— WHAT THE TASK ASKS —
The data must be returned in full, with no character altered.

-------

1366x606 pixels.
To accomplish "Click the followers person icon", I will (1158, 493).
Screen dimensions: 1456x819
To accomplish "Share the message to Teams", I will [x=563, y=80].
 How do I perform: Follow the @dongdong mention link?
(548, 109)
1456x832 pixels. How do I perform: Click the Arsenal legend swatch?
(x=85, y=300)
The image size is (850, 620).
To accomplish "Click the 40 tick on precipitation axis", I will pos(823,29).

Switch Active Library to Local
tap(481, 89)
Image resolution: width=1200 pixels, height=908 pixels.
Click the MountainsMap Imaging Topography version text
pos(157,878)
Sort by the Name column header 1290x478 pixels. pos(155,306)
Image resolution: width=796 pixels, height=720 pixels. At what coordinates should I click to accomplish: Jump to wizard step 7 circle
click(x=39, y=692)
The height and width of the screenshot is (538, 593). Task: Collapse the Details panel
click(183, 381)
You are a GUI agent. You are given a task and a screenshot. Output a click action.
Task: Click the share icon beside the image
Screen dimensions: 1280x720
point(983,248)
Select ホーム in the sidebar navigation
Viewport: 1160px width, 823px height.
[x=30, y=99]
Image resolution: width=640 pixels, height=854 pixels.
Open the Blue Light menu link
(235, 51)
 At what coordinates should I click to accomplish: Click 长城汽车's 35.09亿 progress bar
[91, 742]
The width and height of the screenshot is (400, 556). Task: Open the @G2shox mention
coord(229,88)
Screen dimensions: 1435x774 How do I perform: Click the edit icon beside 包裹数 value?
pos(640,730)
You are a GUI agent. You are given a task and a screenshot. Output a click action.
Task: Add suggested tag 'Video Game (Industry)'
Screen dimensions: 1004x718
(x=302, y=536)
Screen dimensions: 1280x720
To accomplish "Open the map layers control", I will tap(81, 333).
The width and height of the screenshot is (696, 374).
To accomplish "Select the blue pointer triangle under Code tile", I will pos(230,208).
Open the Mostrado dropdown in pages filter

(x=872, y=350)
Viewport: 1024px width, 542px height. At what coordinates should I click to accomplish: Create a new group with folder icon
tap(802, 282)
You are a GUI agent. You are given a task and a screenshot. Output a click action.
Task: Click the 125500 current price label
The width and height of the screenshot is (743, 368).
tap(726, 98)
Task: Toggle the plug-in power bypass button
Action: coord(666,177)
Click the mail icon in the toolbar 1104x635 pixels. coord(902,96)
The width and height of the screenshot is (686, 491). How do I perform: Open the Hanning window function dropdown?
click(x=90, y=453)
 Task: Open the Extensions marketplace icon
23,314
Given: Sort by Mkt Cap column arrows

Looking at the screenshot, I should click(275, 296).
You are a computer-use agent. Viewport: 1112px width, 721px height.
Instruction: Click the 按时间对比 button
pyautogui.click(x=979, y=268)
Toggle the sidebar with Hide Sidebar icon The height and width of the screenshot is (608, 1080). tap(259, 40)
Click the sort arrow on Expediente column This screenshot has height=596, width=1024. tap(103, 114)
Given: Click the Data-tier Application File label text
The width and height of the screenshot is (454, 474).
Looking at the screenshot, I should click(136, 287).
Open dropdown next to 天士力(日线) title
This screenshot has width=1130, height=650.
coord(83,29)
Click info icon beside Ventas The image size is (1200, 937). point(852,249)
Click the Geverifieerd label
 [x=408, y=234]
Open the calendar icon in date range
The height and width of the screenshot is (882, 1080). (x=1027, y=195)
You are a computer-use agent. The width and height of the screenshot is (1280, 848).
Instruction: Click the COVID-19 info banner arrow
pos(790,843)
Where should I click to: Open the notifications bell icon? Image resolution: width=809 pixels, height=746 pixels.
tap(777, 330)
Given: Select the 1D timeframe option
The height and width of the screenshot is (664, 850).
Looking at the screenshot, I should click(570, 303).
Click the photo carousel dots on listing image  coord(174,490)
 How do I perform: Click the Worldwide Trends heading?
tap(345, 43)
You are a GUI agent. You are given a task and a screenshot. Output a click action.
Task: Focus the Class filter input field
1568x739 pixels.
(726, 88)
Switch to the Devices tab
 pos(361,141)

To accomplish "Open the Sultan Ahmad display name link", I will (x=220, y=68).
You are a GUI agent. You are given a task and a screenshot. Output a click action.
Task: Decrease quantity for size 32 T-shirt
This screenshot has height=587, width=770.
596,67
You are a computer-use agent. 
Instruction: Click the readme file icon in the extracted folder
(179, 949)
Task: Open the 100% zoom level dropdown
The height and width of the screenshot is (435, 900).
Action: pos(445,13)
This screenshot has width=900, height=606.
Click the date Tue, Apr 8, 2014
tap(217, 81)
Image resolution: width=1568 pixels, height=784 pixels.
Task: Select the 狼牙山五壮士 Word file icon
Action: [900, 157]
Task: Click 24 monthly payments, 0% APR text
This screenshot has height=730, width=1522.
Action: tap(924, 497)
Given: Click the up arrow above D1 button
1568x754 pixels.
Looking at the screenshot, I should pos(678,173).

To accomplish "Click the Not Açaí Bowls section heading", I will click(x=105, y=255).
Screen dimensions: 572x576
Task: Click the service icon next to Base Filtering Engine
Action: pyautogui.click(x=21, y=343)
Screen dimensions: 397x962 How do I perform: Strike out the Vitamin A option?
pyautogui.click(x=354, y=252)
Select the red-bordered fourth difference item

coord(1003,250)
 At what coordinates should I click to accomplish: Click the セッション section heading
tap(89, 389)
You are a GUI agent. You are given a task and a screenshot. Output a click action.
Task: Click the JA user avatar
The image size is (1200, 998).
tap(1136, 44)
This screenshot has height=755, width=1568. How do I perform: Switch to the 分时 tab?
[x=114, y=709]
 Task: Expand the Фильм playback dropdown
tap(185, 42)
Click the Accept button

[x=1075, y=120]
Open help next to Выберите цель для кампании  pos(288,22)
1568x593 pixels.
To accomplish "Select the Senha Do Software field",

-------

— ANSWER TO THE EXERCISE —
1366x606 pixels.
To accomplish "Click the followers person icon", I will (1158, 493).
Screen dimensions: 1456x819
To accomplish "Share the message to Teams", I will [x=563, y=80].
 How do I perform: Follow the @dongdong mention link?
(548, 109)
1456x832 pixels. How do I perform: Click the Arsenal legend swatch?
(x=85, y=300)
The image size is (850, 620).
To accomplish "Click the 40 tick on precipitation axis", I will pos(823,29).

Switch Active Library to Local
tap(481, 89)
Image resolution: width=1200 pixels, height=908 pixels.
Click the MountainsMap Imaging Topography version text
pos(157,878)
Sort by the Name column header 1290x478 pixels. pos(155,306)
Image resolution: width=796 pixels, height=720 pixels. At what coordinates should I click to accomplish: Jump to wizard step 7 circle
click(x=39, y=692)
The height and width of the screenshot is (538, 593). Task: Collapse the Details panel
click(183, 381)
You are a GUI agent. You are given a task and a screenshot. Output a click action.
Task: Click the share icon beside the image
Screen dimensions: 1280x720
point(983,248)
Select ホーム in the sidebar navigation
Viewport: 1160px width, 823px height.
[x=30, y=99]
Image resolution: width=640 pixels, height=854 pixels.
Open the Blue Light menu link
(235, 51)
 At what coordinates should I click to accomplish: Click 长城汽车's 35.09亿 progress bar
[91, 742]
The width and height of the screenshot is (400, 556). Task: Open the @G2shox mention
coord(229,88)
Screen dimensions: 1435x774 How do I perform: Click the edit icon beside 包裹数 value?
pos(640,730)
You are a GUI agent. You are given a task and a screenshot. Output a click action.
Task: Add suggested tag 'Video Game (Industry)'
Screen dimensions: 1004x718
(x=302, y=536)
Screen dimensions: 1280x720
To accomplish "Open the map layers control", I will tap(81, 333).
The width and height of the screenshot is (696, 374).
To accomplish "Select the blue pointer triangle under Code tile", I will pos(230,208).
Open the Mostrado dropdown in pages filter

(x=872, y=350)
Viewport: 1024px width, 542px height. At what coordinates should I click to accomplish: Create a new group with folder icon
tap(802, 282)
You are a GUI agent. You are given a task and a screenshot. Output a click action.
Task: Click the 125500 current price label
The width and height of the screenshot is (743, 368).
tap(726, 98)
Task: Toggle the plug-in power bypass button
Action: coord(666,177)
Click the mail icon in the toolbar 1104x635 pixels. coord(902,96)
The width and height of the screenshot is (686, 491). How do I perform: Open the Hanning window function dropdown?
click(x=90, y=453)
 Task: Open the Extensions marketplace icon
23,314
Given: Sort by Mkt Cap column arrows

Looking at the screenshot, I should click(275, 296).
You are a computer-use agent. Viewport: 1112px width, 721px height.
Instruction: Click the 按时间对比 button
pyautogui.click(x=979, y=268)
Toggle the sidebar with Hide Sidebar icon The height and width of the screenshot is (608, 1080). tap(259, 40)
Click the sort arrow on Expediente column This screenshot has height=596, width=1024. tap(103, 114)
Given: Click the Data-tier Application File label text
The width and height of the screenshot is (454, 474).
Looking at the screenshot, I should click(136, 287).
Open dropdown next to 天士力(日线) title
This screenshot has width=1130, height=650.
coord(83,29)
Click info icon beside Ventas The image size is (1200, 937). point(852,249)
Click the Geverifieerd label
 [x=408, y=234]
Open the calendar icon in date range
The height and width of the screenshot is (882, 1080). (x=1027, y=195)
You are a computer-use agent. The width and height of the screenshot is (1280, 848).
Instruction: Click the COVID-19 info banner arrow
pos(790,843)
Where should I click to: Open the notifications bell icon? Image resolution: width=809 pixels, height=746 pixels.
tap(777, 330)
Given: Select the 1D timeframe option
The height and width of the screenshot is (664, 850).
Looking at the screenshot, I should click(570, 303).
Click the photo carousel dots on listing image  coord(174,490)
 How do I perform: Click the Worldwide Trends heading?
tap(345, 43)
You are a GUI agent. You are given a task and a screenshot. Output a click action.
Task: Focus the Class filter input field
1568x739 pixels.
(726, 88)
Switch to the Devices tab
 pos(361,141)

To accomplish "Open the Sultan Ahmad display name link", I will (x=220, y=68).
You are a GUI agent. You are given a task and a screenshot. Output a click action.
Task: Decrease quantity for size 32 T-shirt
This screenshot has height=587, width=770.
596,67
You are a computer-use agent. 
Instruction: Click the readme file icon in the extracted folder
(179, 949)
Task: Open the 100% zoom level dropdown
The height and width of the screenshot is (435, 900).
Action: pos(445,13)
This screenshot has width=900, height=606.
Click the date Tue, Apr 8, 2014
tap(217, 81)
Image resolution: width=1568 pixels, height=784 pixels.
Task: Select the 狼牙山五壮士 Word file icon
Action: [900, 157]
Task: Click 24 monthly payments, 0% APR text
This screenshot has height=730, width=1522.
Action: tap(924, 497)
Given: Click the up arrow above D1 button
1568x754 pixels.
Looking at the screenshot, I should pos(678,173).

To accomplish "Click the Not Açaí Bowls section heading", I will click(x=105, y=255).
Screen dimensions: 572x576
Task: Click the service icon next to Base Filtering Engine
Action: pyautogui.click(x=21, y=343)
Screen dimensions: 397x962 How do I perform: Strike out the Vitamin A option?
pyautogui.click(x=354, y=252)
Select the red-bordered fourth difference item

coord(1003,250)
 At what coordinates should I click to accomplish: Click the セッション section heading
tap(89, 389)
You are a GUI agent. You are given a task and a screenshot. Output a click action.
Task: Click the JA user avatar
The image size is (1200, 998).
tap(1136, 44)
This screenshot has height=755, width=1568. How do I perform: Switch to the 分时 tab?
[x=114, y=709]
 Task: Expand the Фильм playback dropdown
tap(185, 42)
Click the Accept button

[x=1075, y=120]
Open help next to Выберите цель для кампании  pos(288,22)
1568x593 pixels.
To accomplish "Select the Senha Do Software field",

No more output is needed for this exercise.